How do Blogs Impact a Business?

22 01 2005

A comment on a previous post led me to a blog by “Mark” doing an Executive MBA program, and his first post, which asked “Why should I Care about Blogs”  I was going to post in the comments, but this could get long.

Blogs, themselves, are like guns.  They don’t do anything other than the bidding of the person controlling them. 

Blogs affect businesses in 2 different ways.

1) Company employees have blogs. (See MS etc)
2) People blog about a company (reviews/complaints/kudos)

Both of these avenues can be both good and bad for a company.   When you let your staff blog, you have to draw the line to make sure that they aren’t giving out corporate secrets, or disparaging your company in “public“.  Many bloggers start with a small audience of close friends and/or relatives, and then it grows.  When it’s small, it may not seem so bad to complain about an overbearing boss, but as it becomes larger, you might find that it is your boss that’s reading.   There have been a few cases of bloggers being fired for blogging about their work, even when they didn’t mention their work directly.  (Washington DC intern, British Book Store Waterstones, and others (see bottom of page))

Letting your staff blog has the advantage that your company becomes immediately more accessible, and people like that.  It shows that you are willing to let your staff talk DIRECTLY to the public, rather than vetting EVERYTHING they say and do.  It’s good PR.  I know that I feel more comfortable dealing with a company if I know that I am getting some of the straight goods directly from the developers rather than the marketing droids.

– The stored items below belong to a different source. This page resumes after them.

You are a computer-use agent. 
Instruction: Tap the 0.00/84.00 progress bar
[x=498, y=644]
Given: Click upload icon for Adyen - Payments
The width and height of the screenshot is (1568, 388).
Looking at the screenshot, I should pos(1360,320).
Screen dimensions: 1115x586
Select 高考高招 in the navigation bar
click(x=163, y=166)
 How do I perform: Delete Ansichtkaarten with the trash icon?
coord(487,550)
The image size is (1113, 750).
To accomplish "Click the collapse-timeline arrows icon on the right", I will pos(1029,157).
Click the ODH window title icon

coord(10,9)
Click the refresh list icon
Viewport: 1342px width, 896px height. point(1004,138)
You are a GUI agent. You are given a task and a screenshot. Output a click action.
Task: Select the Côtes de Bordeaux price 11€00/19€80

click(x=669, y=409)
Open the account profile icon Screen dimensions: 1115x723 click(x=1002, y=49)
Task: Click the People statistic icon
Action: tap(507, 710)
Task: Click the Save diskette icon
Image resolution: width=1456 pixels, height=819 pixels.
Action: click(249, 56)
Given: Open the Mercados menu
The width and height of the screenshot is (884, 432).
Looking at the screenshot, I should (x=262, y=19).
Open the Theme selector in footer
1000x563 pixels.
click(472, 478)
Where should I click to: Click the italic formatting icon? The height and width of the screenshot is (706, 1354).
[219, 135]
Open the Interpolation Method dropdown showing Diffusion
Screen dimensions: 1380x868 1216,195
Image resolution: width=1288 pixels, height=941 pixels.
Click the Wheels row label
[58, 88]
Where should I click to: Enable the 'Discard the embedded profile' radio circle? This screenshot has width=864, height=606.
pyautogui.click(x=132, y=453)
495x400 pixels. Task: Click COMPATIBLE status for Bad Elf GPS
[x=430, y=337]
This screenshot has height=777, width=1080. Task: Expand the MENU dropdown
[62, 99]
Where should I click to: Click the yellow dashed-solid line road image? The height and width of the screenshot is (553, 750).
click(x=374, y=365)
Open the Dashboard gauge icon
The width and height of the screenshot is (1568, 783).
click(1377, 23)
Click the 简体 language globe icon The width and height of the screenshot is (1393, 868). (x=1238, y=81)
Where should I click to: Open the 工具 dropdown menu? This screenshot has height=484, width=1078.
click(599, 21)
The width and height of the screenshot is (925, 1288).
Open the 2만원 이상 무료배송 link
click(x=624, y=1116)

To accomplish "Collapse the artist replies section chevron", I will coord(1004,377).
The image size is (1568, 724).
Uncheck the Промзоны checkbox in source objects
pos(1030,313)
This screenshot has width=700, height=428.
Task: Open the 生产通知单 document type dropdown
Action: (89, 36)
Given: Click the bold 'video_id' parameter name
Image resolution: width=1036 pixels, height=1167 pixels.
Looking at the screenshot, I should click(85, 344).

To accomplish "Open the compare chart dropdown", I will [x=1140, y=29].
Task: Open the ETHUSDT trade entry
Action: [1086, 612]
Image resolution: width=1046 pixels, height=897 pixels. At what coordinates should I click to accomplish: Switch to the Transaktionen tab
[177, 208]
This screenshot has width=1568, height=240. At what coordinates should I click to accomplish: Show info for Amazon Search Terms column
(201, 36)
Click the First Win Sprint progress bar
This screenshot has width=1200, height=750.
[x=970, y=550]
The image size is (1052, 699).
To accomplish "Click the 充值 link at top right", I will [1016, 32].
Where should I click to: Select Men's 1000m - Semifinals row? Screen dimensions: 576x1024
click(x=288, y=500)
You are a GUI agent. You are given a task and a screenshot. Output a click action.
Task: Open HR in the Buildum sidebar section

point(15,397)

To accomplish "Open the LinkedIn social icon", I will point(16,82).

The most common blog relating to companies these days is still the individual blogger who uses a product or service and loves it, so writes about it.  Or s/he hates it, and wants to make sure others know it before they make the same “mistake“ in the blogger’s mind.  A smart company keeps alert as to what is being said about it in the blogosphere, either via sites like PubSub, or technorati.  If someone blogs something negative about your product, contact them, and try to make it right.  These little bloggers can carry quite a bit of weight on Google, and nobody like to find their product in Google with “Sucks“ attached to it in the top rank 🙂

Blogs empower joe computer user to speak his mind, and to get information out that isn’t always “sexy“ enough for the mainstream media to cover.  This means that some of it may be wrong.  It usually isn’t vetted as closely as big media, but it’s usually from the heart.  And it’s from the heart where many people decide if they will be using your company or not.

So, Mark….I hope I helped a bit.   As to other sites that talk about this, you might want to try to contact Dave Winer as he really has been the orginal driving force behind the growth of “blogging“.

Anyone else know any sites for Mark?